Exercise materials:
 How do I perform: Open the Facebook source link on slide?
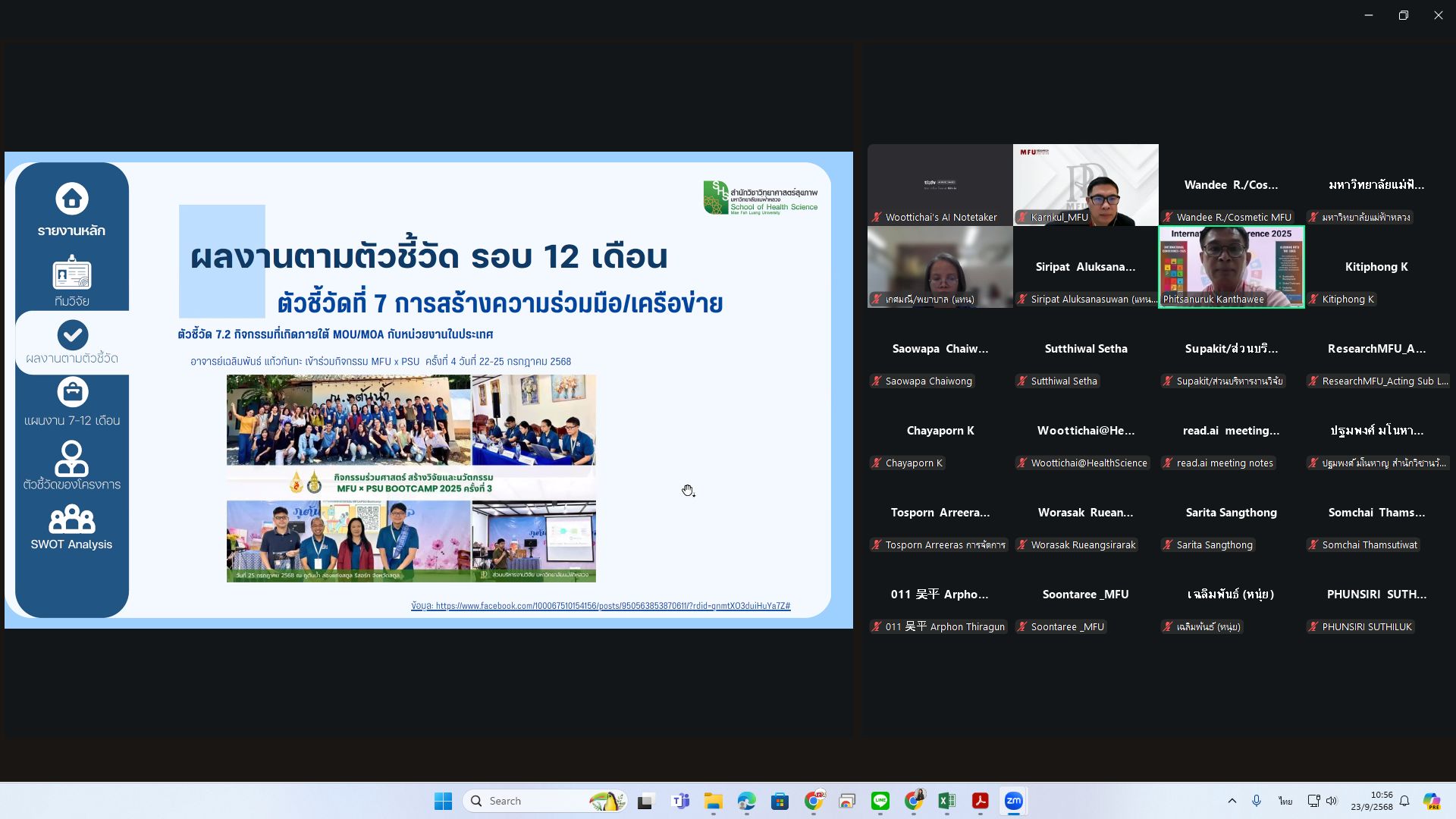[612, 606]
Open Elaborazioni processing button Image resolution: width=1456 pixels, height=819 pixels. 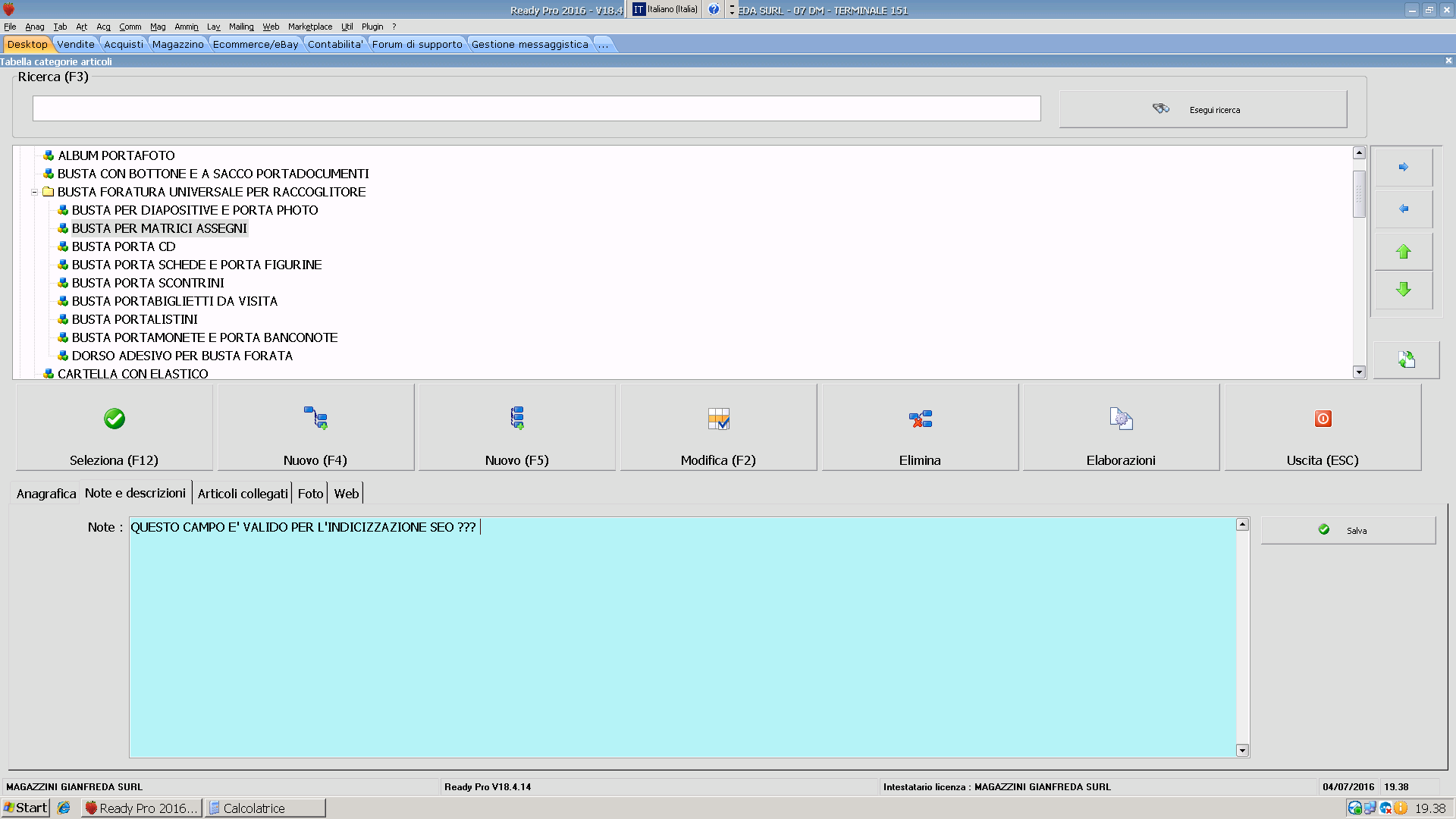tap(1121, 428)
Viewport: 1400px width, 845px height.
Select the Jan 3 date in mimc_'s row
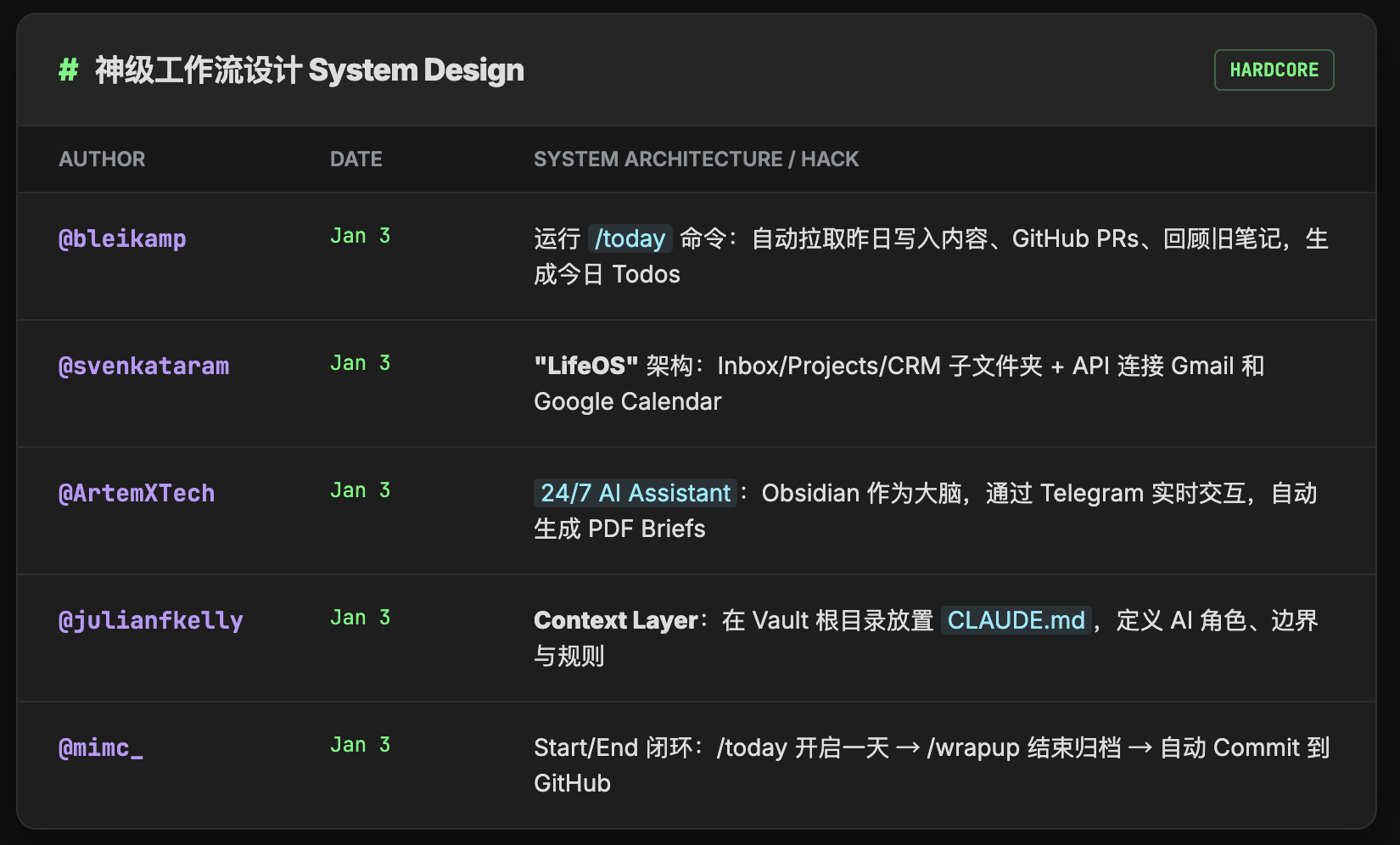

Task brief: Everything from the line with "Viewport: 1400px width, 845px height." through the last line above should be reproduced exactly, both ends included; pictures must be omitted.

Problem solution:
Viewport: 1400px width, 845px height.
Select the Jan 3 date in mimc_'s row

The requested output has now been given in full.